Medieval Seminar Series
Piers Plowman is the product of specific social and economic changes, and is unimaginable outside them. Yet key issues with which it deals centrally and directly affect us - just as centrally and directly - in our own lives; no poem in English has more to say about regimes of inequality. This talk is called ‘Piers Plowman Out of Time’ because it aims to bring the poem into dialogue with its posterity and to suggest why it matters to modern readers to read it. The talk focuses on labour: the extent to which our lives are defined or deformed by work or its absence. Its mode is a re-enactment of medieval reading practice as evidenced in Piers Plowman itself, the treating of antecedent texts as contemporaries by putting them in play with what concerns us now. The talk will therefore offer a reading of C Passus V-IX (confession, plowing and pardon) and put it in dialogue with works by Chekhov and Olga Ravn. A warm invitation is extended, as well as to specialists, to non-medievalists – without whom the conversation, and the work, would not be complete.

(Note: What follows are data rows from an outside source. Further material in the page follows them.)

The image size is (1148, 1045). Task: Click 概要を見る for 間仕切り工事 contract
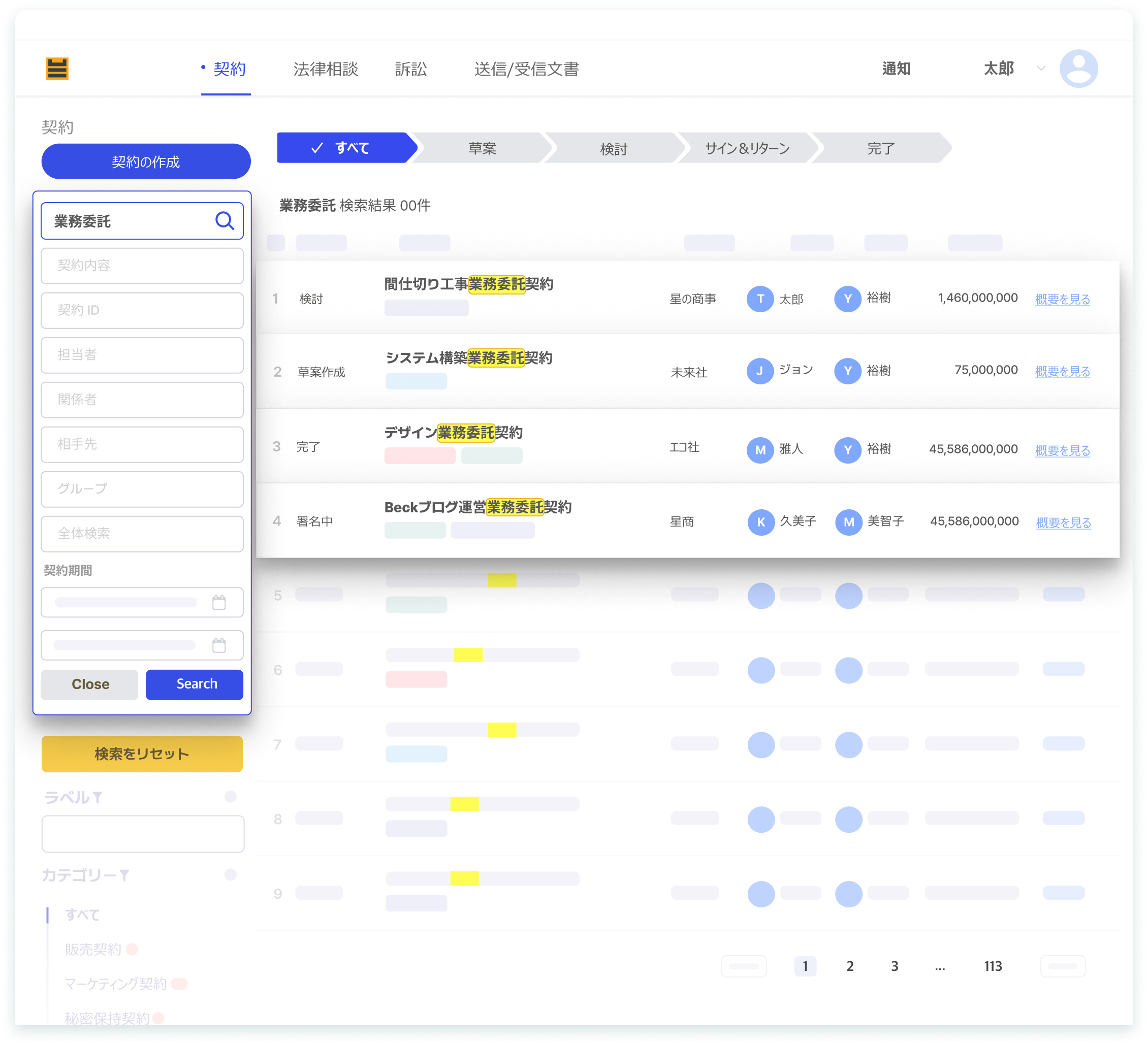[1062, 300]
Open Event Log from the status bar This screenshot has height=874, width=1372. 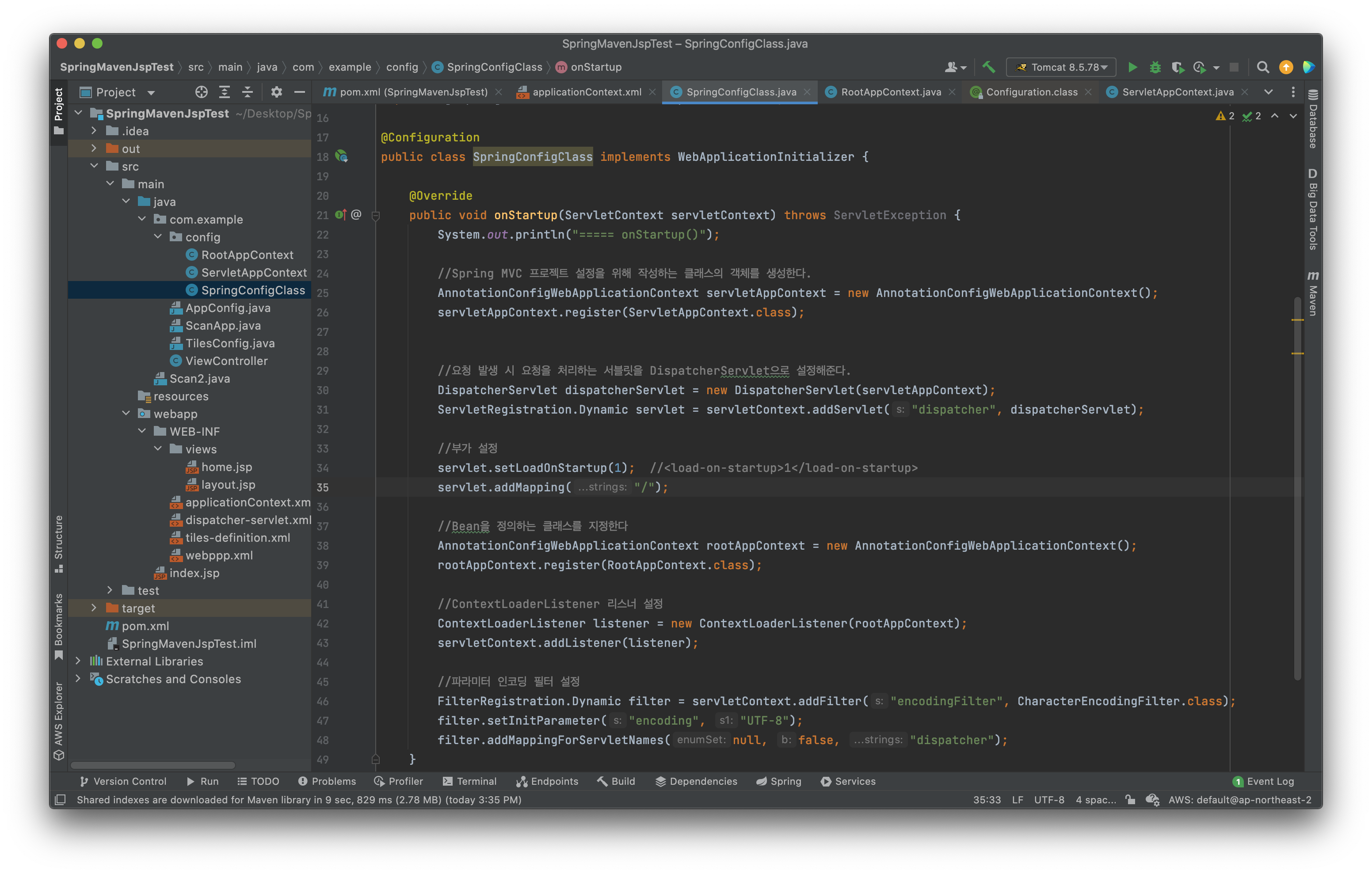tap(1263, 781)
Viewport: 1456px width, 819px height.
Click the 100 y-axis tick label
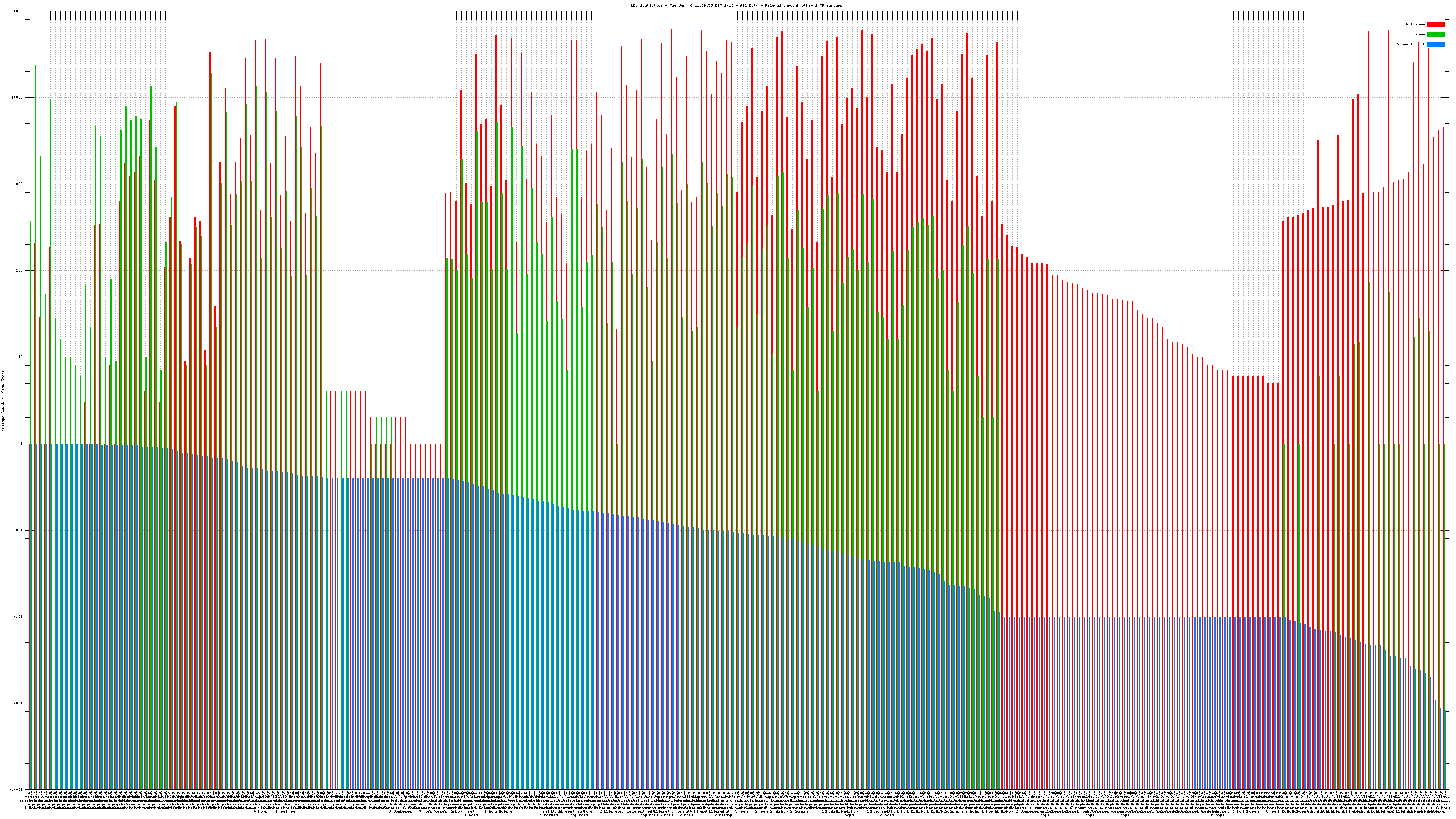pos(20,271)
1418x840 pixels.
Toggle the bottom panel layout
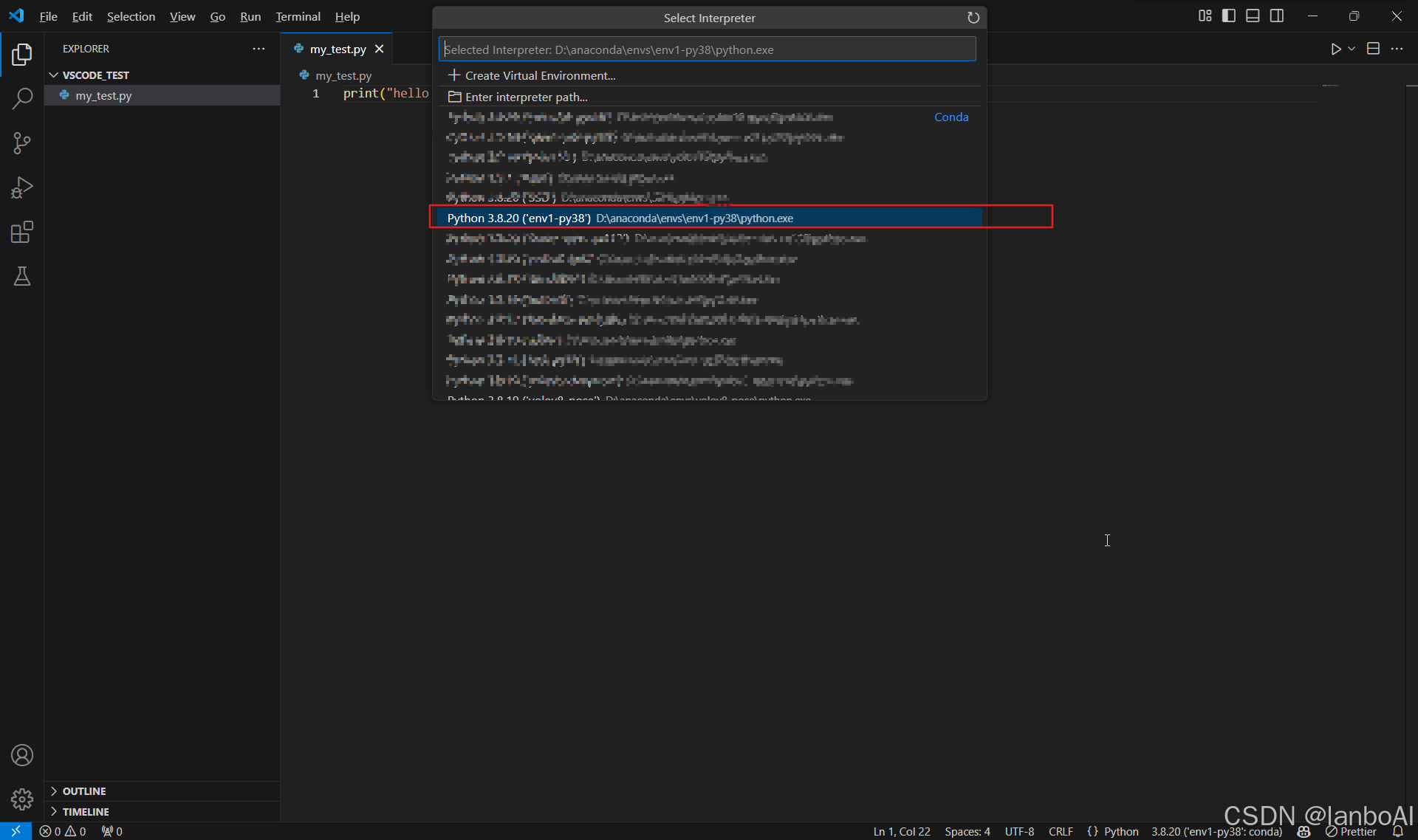click(1253, 16)
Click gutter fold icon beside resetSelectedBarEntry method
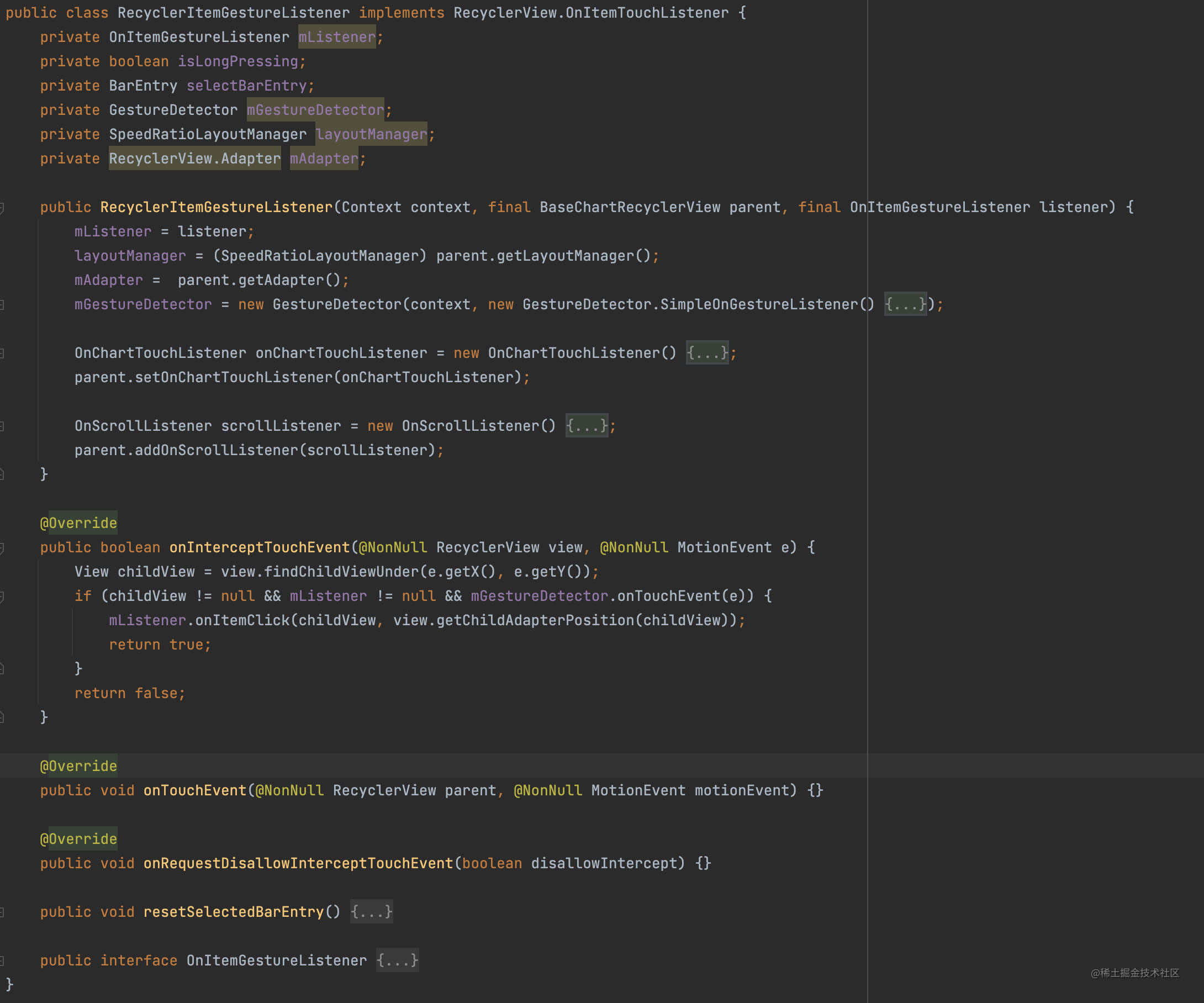 (x=2, y=912)
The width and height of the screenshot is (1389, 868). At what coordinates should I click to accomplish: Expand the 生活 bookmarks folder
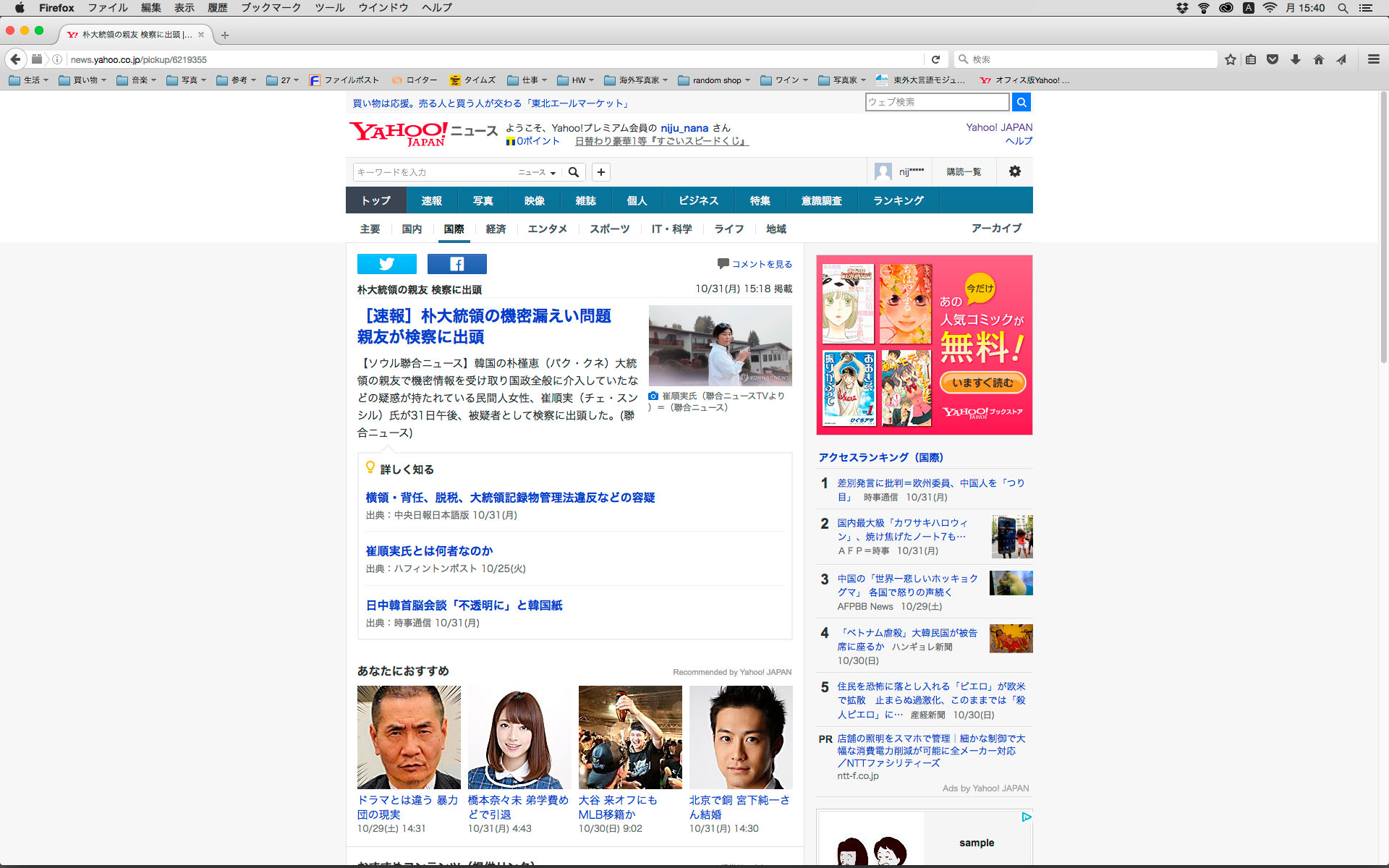pyautogui.click(x=29, y=80)
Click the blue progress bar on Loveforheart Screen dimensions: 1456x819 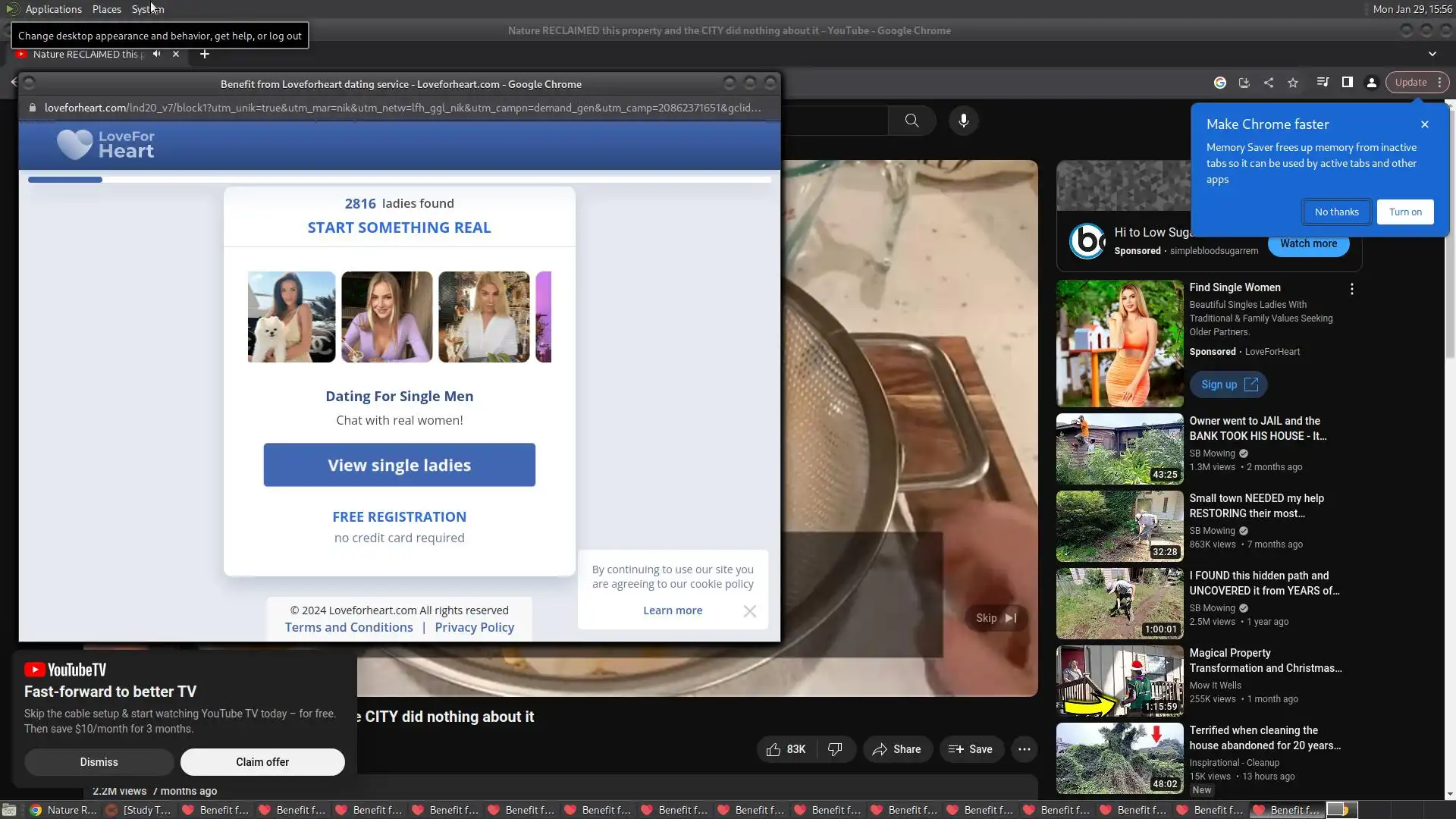65,180
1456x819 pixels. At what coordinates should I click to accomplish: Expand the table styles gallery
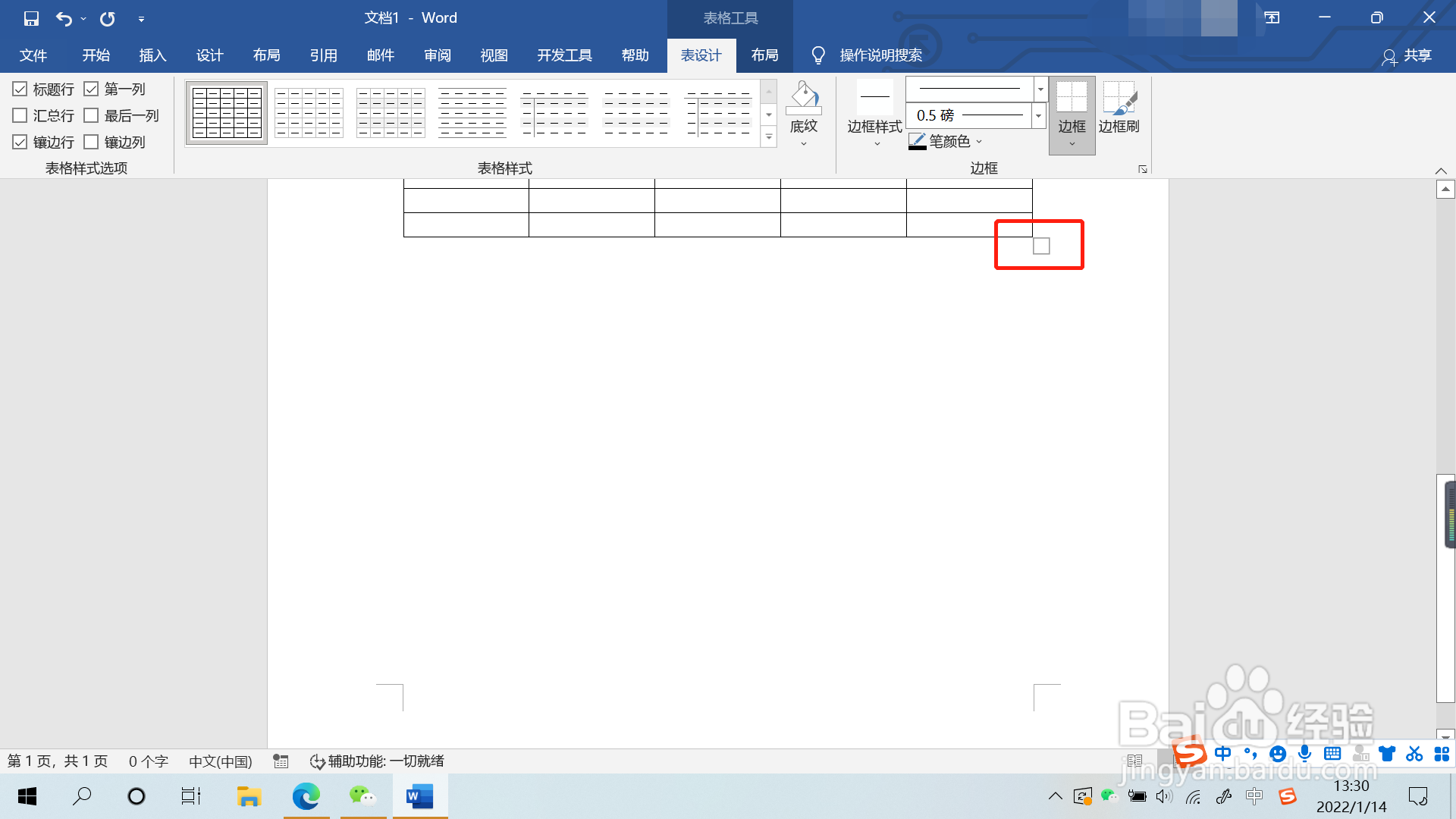[x=769, y=137]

Professor of English at Durham University and retiring Professor of English at Washington University in St Louis
David Lawton is a founding editor of New Medieval Literatures, has edited volumes of and on medieval poetry, and published monographs on the Bible, blasphemy, Chaucer’s narrators, and most recently voice and what he terms 'public interiorities' (in a book which, among other things, continues his writing on Piers Plowman in a comparative mode). His edition of Chaucer’s works, for Norton, was published in 2019.